EXERCISES:
#1 According to the heading line of the infrasound sensor text, the microphone enables remote detection of which things? List all of them.
#2 Reproduce the infrasound sensor text word for word, everything from "The Technology" down to "to avoid them.".

SELECTED EXCERPT:
Infrasound Sensor Technology
sensors
Infrasound Sensor Technology (LAR-TOPS-106)
An infrasound microphone enables remote detection of aircraft wake vortices, clear air turbulence, tornadoes, and seismic events
Overview
NASA Langley Research Center scientists have developed a microphone that detects infrasound, i.e., acoustic waves ranging from 20 Hz frequencies down to dc. Infrasound is emitted in a number of hazardous atmospheric phenomena, including aircraft wake vortices, clear air turbulence, and tornadoes. It is also emitted by seismic events, such as underground nuclear tests, digging of tunnels, etc. Infrasound propagates hundreds of miles and can penetrate walls, mountains and other obstacles without loss. The NASA infrasound sensor filters out wind noise that can interfere with detection, while using less power and much less space than currently available solutions. As a result, the NASA infrasound sensor can detect tornadoes and clear air turbulence hundreds of miles away; an array of 30 could cover the entire continental US. Aircraft wake vortices can be detected in real time by microphone arrays placed along an airport runway.
The Technology
Large aircraft can generate air vortices in their wake, turbulence that can prove hazardous to aircraft that follow too closely. Because wake vortices are invisible, all takeoffs at busy airports are spaced several minutes apart. This separation gives the vortices time to dissipate, even though they only occur 10% of the time, with resulting loss of operational efficiency. Similarly, clear air turbulence is invisible and can also be hazardous to aircraft. By detecting such disturbances through their infrasound emissions, precautions can be taken to avoid them.

Word and item position data

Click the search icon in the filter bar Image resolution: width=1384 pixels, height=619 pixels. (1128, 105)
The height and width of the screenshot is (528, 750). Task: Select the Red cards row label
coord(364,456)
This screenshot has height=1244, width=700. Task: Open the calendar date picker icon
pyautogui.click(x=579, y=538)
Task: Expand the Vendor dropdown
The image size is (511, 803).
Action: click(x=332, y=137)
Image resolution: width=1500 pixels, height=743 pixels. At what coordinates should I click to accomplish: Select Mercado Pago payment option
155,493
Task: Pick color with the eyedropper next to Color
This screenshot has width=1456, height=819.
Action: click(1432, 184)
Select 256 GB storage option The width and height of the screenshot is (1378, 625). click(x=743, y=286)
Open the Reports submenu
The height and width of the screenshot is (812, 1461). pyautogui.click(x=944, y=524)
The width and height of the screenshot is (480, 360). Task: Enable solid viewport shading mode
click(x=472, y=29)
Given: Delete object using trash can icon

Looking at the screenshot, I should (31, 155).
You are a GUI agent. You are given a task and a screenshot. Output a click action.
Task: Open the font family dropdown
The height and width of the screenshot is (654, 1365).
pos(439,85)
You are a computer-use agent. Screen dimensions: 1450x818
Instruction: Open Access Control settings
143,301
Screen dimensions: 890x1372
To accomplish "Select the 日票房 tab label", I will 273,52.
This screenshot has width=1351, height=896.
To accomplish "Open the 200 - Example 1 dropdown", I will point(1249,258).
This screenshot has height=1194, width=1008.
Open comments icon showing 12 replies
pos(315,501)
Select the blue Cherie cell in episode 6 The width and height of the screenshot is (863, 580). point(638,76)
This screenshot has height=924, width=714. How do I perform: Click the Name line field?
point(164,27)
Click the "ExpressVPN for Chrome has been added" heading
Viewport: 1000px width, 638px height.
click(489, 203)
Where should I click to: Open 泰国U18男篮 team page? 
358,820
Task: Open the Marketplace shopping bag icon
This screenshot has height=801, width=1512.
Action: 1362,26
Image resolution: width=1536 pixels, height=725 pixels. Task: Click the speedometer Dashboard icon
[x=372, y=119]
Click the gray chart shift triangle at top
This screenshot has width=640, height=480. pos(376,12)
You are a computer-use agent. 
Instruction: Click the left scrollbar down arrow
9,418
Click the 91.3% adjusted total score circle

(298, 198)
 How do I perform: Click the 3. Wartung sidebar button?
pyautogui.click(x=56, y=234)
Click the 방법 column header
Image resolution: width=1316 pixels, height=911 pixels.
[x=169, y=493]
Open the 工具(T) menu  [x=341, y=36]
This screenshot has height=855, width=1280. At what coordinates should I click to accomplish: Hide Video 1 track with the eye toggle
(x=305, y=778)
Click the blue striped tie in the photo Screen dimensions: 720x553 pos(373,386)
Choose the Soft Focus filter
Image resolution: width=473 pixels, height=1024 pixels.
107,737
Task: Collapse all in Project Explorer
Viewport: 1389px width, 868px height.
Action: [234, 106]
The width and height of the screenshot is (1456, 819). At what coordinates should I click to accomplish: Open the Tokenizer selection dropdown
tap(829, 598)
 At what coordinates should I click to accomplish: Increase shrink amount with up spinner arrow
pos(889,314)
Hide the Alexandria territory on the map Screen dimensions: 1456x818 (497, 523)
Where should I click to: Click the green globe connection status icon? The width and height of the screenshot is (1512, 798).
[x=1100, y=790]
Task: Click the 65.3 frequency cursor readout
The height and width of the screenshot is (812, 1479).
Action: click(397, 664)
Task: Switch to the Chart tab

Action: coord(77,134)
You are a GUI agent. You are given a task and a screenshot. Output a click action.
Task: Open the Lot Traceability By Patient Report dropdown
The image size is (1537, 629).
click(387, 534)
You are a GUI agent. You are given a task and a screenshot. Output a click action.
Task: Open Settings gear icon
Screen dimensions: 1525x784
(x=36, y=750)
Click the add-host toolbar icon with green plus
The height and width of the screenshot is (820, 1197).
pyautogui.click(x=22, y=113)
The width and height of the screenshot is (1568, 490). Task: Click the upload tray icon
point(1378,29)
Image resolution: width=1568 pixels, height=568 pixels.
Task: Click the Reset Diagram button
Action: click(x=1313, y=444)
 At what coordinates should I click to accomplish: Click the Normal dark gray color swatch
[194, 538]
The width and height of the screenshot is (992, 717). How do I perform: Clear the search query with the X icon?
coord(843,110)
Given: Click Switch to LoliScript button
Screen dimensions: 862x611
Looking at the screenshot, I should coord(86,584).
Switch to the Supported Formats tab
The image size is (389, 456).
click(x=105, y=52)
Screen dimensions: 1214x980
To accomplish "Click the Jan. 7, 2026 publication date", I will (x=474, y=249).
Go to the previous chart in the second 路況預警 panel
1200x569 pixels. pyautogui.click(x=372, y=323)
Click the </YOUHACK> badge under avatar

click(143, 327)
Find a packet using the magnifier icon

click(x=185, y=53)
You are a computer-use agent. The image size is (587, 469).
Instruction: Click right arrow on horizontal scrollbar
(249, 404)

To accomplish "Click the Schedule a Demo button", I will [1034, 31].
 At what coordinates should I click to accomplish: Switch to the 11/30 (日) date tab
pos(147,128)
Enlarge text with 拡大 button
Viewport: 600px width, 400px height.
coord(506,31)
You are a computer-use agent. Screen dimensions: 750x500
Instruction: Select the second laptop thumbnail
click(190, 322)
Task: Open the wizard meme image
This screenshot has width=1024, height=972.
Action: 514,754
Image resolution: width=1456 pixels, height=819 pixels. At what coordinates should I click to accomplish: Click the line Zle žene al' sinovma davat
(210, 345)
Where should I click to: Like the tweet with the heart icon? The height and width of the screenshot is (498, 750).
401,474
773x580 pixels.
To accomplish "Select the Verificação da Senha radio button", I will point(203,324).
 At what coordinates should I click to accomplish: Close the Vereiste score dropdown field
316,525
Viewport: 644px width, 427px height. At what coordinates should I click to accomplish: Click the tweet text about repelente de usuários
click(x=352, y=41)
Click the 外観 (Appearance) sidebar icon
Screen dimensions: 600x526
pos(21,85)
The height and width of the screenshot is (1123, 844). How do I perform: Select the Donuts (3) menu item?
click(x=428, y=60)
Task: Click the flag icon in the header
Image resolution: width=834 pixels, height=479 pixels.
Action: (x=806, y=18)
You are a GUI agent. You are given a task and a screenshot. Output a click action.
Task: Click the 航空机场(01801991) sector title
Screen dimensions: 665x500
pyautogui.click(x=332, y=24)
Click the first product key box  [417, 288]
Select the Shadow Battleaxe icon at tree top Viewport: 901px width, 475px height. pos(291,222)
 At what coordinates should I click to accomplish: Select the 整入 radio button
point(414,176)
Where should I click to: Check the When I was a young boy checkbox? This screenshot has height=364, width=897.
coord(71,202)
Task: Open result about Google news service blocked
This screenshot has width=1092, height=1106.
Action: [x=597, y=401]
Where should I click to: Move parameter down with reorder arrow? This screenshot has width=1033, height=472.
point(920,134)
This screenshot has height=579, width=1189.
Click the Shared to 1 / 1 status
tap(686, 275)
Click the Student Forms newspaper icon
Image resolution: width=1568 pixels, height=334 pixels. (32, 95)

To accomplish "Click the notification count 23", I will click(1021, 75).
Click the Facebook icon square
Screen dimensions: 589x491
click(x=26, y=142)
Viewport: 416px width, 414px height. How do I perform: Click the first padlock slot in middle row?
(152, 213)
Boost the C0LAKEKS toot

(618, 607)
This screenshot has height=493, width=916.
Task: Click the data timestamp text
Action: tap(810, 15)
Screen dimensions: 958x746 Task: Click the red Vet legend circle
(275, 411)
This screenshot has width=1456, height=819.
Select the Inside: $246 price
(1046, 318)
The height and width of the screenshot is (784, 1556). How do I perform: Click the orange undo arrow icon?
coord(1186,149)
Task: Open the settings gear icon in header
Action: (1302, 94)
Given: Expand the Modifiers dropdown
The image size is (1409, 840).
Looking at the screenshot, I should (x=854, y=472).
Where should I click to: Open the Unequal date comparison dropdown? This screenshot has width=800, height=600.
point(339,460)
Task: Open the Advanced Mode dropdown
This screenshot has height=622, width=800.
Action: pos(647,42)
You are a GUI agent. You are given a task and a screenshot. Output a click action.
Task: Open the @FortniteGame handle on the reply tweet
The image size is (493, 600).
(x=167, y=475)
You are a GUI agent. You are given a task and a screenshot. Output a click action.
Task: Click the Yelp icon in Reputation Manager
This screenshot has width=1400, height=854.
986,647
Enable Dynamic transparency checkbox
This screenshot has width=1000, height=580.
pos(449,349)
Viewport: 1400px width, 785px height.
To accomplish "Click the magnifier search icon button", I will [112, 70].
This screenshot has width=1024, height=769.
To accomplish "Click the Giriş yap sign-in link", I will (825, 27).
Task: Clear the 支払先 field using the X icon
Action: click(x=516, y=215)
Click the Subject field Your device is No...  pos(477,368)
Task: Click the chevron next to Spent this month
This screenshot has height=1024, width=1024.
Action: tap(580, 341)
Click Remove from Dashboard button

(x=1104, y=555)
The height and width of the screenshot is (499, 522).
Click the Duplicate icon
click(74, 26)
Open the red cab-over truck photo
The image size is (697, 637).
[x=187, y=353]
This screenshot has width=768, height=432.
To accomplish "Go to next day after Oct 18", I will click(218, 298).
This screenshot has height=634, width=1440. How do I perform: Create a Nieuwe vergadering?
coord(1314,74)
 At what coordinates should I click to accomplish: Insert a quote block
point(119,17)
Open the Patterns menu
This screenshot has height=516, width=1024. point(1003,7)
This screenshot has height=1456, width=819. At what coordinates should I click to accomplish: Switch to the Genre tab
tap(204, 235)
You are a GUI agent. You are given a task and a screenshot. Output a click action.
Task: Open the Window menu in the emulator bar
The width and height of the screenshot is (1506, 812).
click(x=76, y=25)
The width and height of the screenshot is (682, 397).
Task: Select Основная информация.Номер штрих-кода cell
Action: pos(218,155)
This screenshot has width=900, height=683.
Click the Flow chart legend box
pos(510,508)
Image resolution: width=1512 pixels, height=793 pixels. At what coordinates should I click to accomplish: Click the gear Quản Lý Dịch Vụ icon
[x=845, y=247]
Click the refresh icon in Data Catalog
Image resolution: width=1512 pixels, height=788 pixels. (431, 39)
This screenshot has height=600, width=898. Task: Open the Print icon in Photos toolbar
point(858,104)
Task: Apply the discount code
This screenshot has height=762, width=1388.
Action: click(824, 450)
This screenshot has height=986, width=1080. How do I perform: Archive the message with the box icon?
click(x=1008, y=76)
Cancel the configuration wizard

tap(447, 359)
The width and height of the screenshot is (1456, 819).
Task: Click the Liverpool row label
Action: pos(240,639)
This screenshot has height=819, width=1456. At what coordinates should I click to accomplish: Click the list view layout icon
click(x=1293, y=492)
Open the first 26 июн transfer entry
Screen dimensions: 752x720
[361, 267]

RESULTS:
#1
- Aircraft wake vortices
- Clear air turbulence
- Tornadoes
- Seismic events

#2
The Technology
Large aircraft can generate air vortices in their wake, turbulence that can prove hazardous to aircraft that follow too closely. Because wake vortices are invisible, all takeoffs at busy airports are spaced several minutes apart. This separation gives the vortices time to dissipate, even though they only occur 10% of the time, with resulting loss of operational efficiency. Similarly, clear air turbulence is invisible and can also be hazardous to aircraft. By detecting such disturbances through their infrasound emissions, precautions can be taken to avoid them.